Years ago I was part of a jury that gave a literary award to a tale based on the wellknown story of the snails that had to cross a road and they decided to do it together. The message was: we can do it together; scattered, we will be crushed. Our voices, if scattered, will not be taken into account; if associated, we will be able to make our voices heard. If there is something understood by the politicians, that is the power of vote. I remember one time when the election of a deputy depended on two votes.

 

In the collective negotiation there are two sides that negotiate: employers and workers, all represented by their trade unions. Both sides have something to ask for and something to offer: economic and social improvements in exchange of work and social peace. But, what can the trade unions representing the pensioners offer?
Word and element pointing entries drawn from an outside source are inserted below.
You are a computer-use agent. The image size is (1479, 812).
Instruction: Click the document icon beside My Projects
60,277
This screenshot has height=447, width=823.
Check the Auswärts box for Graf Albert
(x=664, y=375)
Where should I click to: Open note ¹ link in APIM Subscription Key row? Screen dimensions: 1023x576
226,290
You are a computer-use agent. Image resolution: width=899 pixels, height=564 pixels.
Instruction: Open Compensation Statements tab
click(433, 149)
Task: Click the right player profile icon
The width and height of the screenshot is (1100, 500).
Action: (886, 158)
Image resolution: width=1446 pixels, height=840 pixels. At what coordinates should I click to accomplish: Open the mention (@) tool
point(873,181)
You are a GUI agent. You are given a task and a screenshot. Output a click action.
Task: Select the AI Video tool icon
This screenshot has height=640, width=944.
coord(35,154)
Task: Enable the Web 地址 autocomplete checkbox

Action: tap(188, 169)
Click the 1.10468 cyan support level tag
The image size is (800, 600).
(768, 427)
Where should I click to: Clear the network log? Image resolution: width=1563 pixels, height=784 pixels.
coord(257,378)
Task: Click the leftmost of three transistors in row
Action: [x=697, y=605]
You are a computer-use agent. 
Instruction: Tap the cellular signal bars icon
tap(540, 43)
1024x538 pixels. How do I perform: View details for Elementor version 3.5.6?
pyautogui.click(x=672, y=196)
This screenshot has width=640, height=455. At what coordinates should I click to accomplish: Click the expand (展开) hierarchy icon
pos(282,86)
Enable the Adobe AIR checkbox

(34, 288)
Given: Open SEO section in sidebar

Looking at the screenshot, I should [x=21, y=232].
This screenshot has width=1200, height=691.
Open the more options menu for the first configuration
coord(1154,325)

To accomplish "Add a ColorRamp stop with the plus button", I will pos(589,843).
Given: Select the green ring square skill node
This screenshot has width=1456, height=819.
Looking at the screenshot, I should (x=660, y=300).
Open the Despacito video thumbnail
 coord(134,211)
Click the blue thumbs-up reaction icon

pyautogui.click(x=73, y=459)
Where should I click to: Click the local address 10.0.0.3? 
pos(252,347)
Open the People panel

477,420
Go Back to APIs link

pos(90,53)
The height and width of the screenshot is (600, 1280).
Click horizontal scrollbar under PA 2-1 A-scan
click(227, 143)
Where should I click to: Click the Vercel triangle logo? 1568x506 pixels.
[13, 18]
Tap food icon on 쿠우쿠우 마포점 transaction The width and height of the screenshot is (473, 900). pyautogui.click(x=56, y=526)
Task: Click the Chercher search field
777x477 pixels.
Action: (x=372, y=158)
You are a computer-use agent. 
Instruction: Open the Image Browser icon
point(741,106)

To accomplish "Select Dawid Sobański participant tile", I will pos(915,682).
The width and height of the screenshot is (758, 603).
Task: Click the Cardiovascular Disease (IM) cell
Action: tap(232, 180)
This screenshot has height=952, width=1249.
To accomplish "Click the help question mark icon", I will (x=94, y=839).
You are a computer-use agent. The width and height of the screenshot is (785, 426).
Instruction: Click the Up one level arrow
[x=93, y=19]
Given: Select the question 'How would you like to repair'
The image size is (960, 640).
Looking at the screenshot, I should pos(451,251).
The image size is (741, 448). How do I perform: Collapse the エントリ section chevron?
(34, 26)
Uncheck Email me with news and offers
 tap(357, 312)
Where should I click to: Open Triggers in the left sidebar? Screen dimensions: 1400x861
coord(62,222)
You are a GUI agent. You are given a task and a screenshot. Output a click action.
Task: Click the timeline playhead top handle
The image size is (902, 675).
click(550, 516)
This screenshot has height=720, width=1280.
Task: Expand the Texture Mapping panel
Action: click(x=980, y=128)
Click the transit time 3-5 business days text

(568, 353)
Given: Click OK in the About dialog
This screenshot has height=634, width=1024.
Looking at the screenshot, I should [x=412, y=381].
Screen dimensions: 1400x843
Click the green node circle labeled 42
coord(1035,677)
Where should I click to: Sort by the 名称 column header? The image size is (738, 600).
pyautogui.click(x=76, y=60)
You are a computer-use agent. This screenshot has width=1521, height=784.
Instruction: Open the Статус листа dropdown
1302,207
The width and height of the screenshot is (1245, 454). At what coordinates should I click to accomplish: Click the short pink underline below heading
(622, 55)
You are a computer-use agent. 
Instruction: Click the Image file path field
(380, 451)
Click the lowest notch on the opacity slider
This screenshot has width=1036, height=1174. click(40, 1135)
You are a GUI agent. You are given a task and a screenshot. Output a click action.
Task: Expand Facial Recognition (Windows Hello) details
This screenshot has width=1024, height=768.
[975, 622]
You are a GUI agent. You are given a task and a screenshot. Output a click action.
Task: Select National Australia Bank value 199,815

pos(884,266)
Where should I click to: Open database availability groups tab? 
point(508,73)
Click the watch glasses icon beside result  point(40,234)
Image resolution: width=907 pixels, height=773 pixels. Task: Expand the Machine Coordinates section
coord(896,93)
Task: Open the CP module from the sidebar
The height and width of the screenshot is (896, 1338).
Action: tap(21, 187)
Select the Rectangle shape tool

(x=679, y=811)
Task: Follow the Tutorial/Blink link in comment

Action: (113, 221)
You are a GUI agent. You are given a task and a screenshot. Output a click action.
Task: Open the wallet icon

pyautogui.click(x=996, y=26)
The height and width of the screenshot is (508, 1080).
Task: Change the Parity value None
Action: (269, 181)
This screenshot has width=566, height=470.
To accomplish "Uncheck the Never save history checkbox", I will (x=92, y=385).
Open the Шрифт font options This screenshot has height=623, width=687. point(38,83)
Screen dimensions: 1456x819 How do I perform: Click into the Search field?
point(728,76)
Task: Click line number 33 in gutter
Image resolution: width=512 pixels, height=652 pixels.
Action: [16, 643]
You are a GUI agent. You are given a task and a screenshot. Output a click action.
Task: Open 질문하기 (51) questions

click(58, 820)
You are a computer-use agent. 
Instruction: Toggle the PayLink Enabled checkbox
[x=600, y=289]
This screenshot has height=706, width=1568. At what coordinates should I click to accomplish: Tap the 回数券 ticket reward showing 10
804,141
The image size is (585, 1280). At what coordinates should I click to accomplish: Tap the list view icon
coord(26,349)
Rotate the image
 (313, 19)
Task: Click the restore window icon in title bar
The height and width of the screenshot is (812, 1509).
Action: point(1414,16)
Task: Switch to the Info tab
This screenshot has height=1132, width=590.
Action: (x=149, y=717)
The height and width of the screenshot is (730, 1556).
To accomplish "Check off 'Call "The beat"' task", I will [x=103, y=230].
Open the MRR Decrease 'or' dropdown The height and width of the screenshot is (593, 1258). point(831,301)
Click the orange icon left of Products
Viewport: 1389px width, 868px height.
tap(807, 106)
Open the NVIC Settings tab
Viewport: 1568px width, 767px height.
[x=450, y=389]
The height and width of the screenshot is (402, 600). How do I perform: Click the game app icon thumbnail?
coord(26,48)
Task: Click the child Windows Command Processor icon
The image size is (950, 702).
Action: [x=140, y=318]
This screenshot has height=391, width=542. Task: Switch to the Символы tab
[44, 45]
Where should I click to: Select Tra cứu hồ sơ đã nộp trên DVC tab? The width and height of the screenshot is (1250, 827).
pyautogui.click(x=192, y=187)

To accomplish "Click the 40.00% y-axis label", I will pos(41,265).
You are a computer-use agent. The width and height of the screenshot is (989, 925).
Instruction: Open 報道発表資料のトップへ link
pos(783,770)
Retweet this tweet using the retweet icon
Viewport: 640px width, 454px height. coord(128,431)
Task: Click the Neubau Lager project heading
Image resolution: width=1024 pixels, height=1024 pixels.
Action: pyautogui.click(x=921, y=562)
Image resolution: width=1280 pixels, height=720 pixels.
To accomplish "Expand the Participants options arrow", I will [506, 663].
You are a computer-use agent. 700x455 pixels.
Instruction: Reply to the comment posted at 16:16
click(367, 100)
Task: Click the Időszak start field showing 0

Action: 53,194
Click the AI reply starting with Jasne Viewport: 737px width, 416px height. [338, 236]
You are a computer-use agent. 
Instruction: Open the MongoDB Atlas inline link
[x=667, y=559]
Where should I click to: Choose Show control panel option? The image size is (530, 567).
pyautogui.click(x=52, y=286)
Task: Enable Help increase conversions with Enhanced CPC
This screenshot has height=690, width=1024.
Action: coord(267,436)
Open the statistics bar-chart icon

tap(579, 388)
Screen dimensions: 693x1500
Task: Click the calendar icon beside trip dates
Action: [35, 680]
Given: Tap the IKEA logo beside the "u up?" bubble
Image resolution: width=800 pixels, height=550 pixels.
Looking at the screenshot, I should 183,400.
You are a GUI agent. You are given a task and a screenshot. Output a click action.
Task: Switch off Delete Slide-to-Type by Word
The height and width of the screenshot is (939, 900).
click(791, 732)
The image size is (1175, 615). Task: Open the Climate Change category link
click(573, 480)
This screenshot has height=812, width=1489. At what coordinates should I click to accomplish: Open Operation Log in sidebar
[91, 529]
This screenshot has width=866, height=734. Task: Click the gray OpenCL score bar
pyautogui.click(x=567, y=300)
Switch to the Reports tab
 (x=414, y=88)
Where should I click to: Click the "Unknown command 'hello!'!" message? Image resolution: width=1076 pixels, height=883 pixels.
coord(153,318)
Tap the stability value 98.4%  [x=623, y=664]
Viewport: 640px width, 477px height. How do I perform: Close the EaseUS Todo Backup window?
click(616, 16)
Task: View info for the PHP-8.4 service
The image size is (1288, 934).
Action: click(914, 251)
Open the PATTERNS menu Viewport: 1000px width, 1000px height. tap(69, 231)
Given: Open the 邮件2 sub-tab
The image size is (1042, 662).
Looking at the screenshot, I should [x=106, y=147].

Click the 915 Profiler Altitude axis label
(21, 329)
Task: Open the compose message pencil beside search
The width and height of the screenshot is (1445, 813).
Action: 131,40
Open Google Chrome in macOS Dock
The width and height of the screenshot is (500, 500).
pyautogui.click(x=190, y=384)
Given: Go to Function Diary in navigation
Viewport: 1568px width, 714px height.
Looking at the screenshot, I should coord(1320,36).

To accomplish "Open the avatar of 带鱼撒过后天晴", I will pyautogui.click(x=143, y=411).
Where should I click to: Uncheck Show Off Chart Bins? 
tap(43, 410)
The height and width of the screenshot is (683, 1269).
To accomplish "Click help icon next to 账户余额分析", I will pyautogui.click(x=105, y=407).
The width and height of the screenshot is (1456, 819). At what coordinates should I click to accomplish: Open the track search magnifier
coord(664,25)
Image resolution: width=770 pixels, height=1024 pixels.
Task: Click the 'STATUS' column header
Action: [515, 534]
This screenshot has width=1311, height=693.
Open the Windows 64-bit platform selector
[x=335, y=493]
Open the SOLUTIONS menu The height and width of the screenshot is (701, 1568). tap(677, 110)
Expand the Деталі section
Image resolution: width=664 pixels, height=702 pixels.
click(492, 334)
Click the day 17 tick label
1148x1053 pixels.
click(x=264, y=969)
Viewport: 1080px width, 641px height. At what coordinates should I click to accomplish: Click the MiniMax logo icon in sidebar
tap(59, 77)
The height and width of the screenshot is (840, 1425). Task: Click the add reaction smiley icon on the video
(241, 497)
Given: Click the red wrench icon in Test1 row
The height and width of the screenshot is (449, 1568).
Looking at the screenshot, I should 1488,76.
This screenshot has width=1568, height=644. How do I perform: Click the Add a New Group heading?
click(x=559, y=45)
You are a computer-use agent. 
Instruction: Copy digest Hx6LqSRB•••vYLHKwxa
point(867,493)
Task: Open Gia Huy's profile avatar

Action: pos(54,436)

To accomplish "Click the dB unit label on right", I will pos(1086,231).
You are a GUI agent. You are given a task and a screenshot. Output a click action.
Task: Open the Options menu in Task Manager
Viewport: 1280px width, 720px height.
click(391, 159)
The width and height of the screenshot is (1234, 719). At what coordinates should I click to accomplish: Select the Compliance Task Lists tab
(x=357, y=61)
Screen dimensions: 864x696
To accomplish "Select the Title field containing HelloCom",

Everything will be at the expense of the working population, resulting in an intergeneration confrontation.

 

It seems obvious that the elderly must be united and negotiate with the State, that is, with the politicians, because we do have something to offer: our vote, the most valuable thing for them. Our governments legislate following the guidelines of the European Union, that is why our Group promotes the creation of a wide interprofessional platform of European associations of the elderly that, without losing our identity, will be strong enough to make the voice of the elderly heard in the new Europe. As it was approved in the Assembly in Platja d’Aro, we will invite different institutions to our next 'Euromeeting' to discuss this topic.

 

My intention is not to exhaust the list of topics, but now I will talk about some important subjects still pending:

• To keep watch on the governments’ tendency to make pensions less dependent upon the State, and more upon personal savings. I am in favor, of course, of the individual savings for the old age (retirement and pension funds, insurances, and so on), but only as a voluntary and complementary system, not a basic one, because the so called 'social contract' (contributions of those with a paid job in order for the pensioners to receive money, hoping that those who will come after them will also contribute, so they will receive money as well), is the only safe protection against extreme poverty in the old age. Young people, our children and grandchildren, as Barry Ingham says, must have the greatest interest in preserving the social contract. We have to help them remember that we were yesterday what they are now, and tomorrow they will be what we are now. Our age allows us to see the road of life. They, the young people, can only see the first part of it.

• The legislation of many countries might be nearly unconstitutional when they forbid the association of the pensioners in trade unions as a class, and, in fact, what they try to do is to disperse us when allowing the association in general trade unions.

• Compatibility of the pensions with some paid jobs.

• Improvement of the pensions for widows and orphans.

• Reductions in taxes of the State pensions, which are deferred salaries that already contributed.

 

These topics, and other that are very important to achieve a better consideration of the elderly, will have to be expressed before the European institutions and, what is more important, before our society. They will have success while unanimously supported by those interested. We can do it together. Scattered, we cannot.